Кедров, как и Станиславский в свои последние годы, чувствовал прохладное отношение мхатовских актеров к более или менее настойчивым предложениям постановщика спектакля находить в себе что-то новое.
И как Станиславский эмигрировал в свой особняк на улице Станиславского (а до этого – и ныне – Леонтьевский переулок), так и Кедров, ближайший сотрудник Константина Сергеевича, регулярно бывавший у него, перенес свои опыты в организованную театральным обществом лабораторию, куда приходили к нему ведущие артисты столичных театров.
В лаборатории у Кедрова знаменитости делали этюды, вроде тех, что задавали студентам первых курсов театральных институтов. Но вникали при этом в нюансы, не всем и первачам доступные.
Постоянно посещавший эти занятия (задолго до создания театра на Таганке) Юрий Любимов называл себя учеником Кедрова, как и Ефремов, оставшийся после окончания Школы-студии педагогом, ассистентом Кедрова.
Откровенно не любившая Кедрова Инна Соловьёва признавала, что общественная репутация главного режиссера сохранялась почти незапятнанной – он не подписывал никаких подлых писем, не вступил в партию (что для руководителя театра нонсенс), отказался от избрания в депутаты Моссовета, сославшись на занятость, что вызвало саркастическое замечание Сталина: у меня, выходит, есть больше времени для депутатства, чем у этого артиста.

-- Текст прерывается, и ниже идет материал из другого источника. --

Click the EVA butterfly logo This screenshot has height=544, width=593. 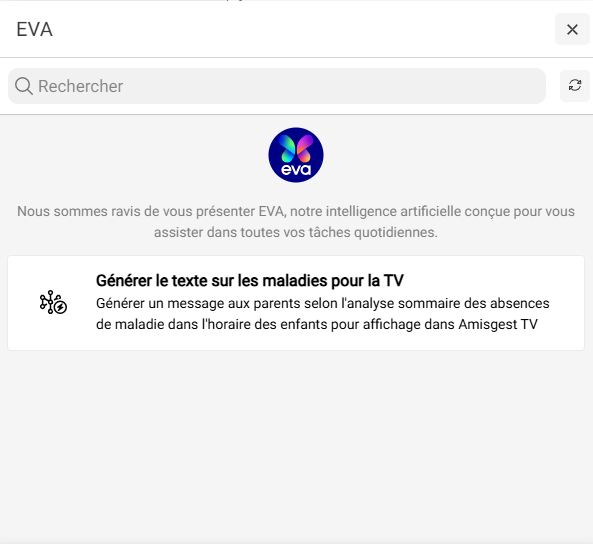[x=296, y=155]
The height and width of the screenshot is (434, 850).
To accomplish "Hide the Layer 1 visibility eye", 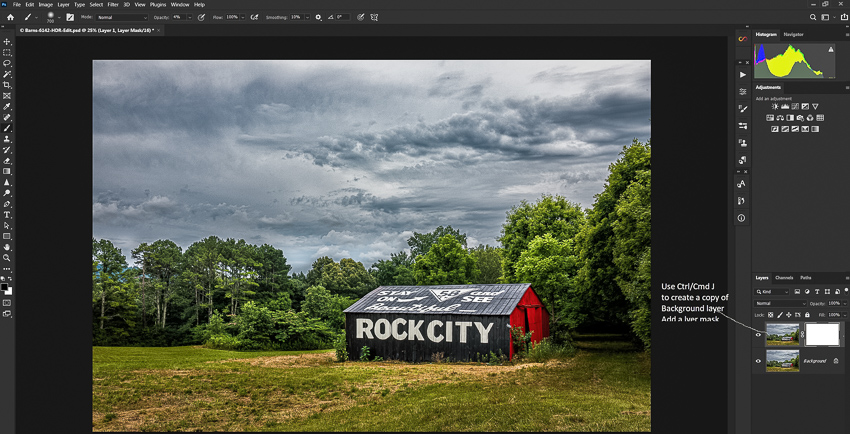I will [x=758, y=335].
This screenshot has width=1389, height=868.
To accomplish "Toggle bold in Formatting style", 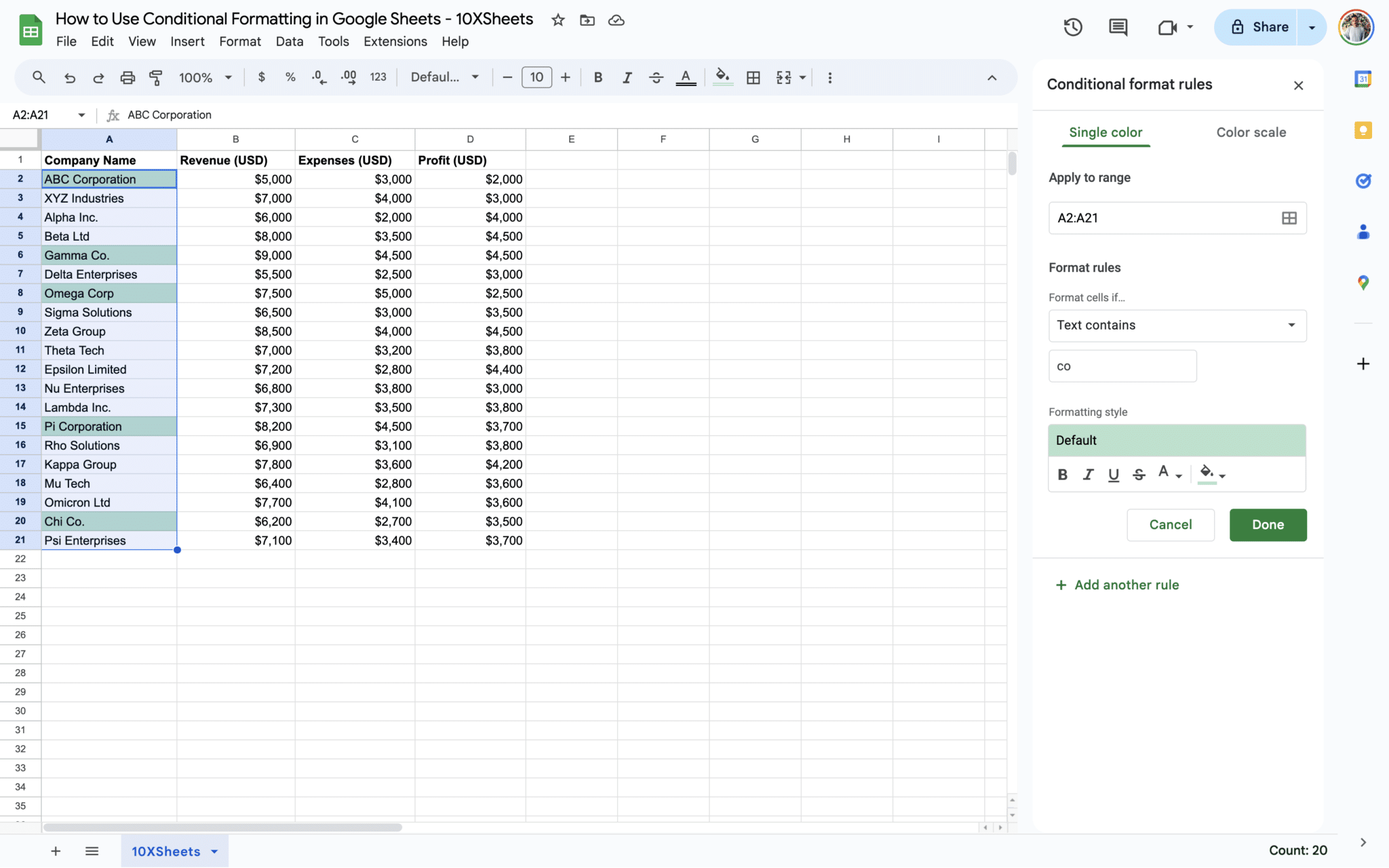I will coord(1063,475).
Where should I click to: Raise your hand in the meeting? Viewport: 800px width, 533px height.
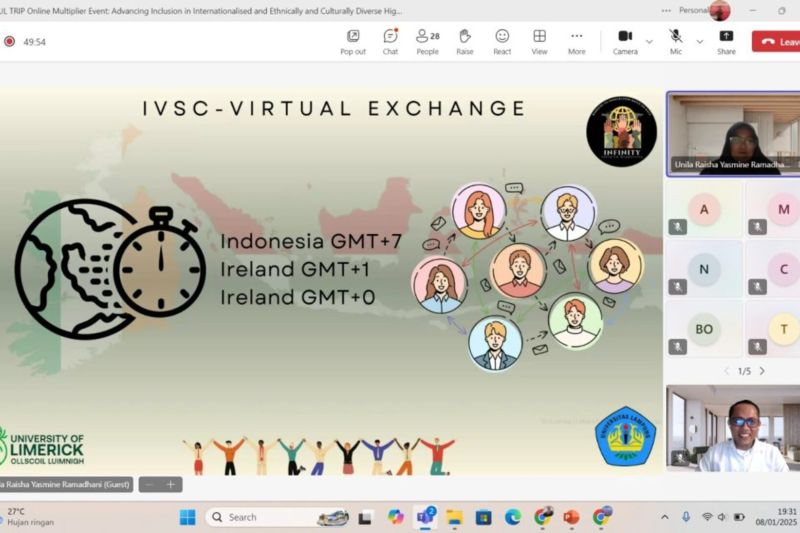[x=465, y=41]
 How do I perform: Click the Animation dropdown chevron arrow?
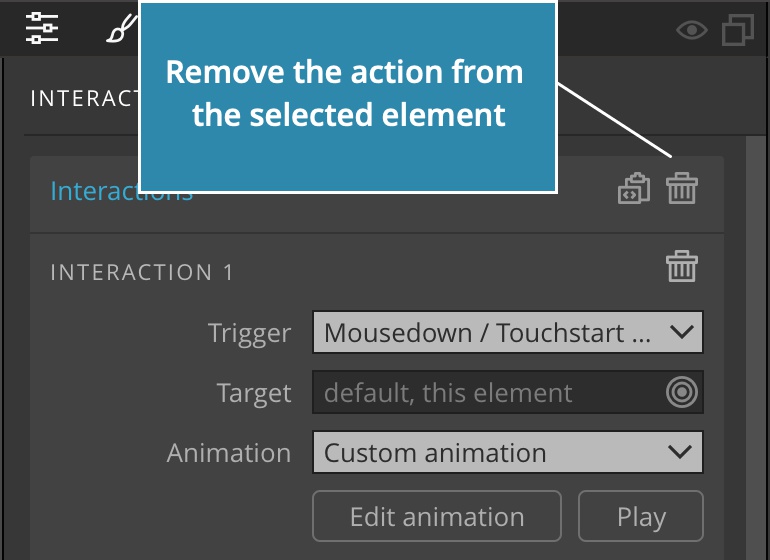coord(680,452)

Помню, правда, Кедрова в кинохронике за сорок девятый год, где он высказывается язвительно про критиков-космополитов за негативную оценку “Зеленой улицы”. Но артисты не терпят критики при любом политическом режиме.
И похоронить себя Михаил Николаевич завещал не на мхатовской аллее Новодевичьего, а на Ваганьковском – рядом с отцом-священником.
Кедров не проявлял ни малейшего желания запечатлеть себя на пленке – снялся однажды до войны, сыграв военного летчика.
А когда снимали на пленку знаменитые спектакли МХАТа с его участием, устранился от съемок, отдав дублерам и Манилова, и Каренина в “Анне Карениной”.
Для истории остались документальные кадры, где они со Станиславским репетируют “Тартюфа”.
Мне жаль, что из-за своего предубеждения по отношению к артистам кино он поломал кинематографическую судьбу дочери, то ли запретив, то ли отсоветовав ей сниматься у Хуциева в роли из “Заставы Ильича”, принесшей известность Марианне Вертинской. Директор Школы-студии Вениамин Захарович Радомысленский (до войны директор оперной студии Станиславского) рассказывал, что у Константина Сергеевича была идея объединить в руководстве новым, открытым эксперименту театре Мейерхольда и Кедрова.
Фамилия Мейерхольд вчера еще была запрещена, теперь он возвращался из забытой истории в новейшую. И хотя при рассказе Радомысленского мы находились на территории МХАТа, соединение бросившего вызов Художественному театру Всеволода Эмильевича с наследником Станиславского по творческой прямой Михаилом Николаевичем придавало Кедрову в наших глазах дополнительную значимость.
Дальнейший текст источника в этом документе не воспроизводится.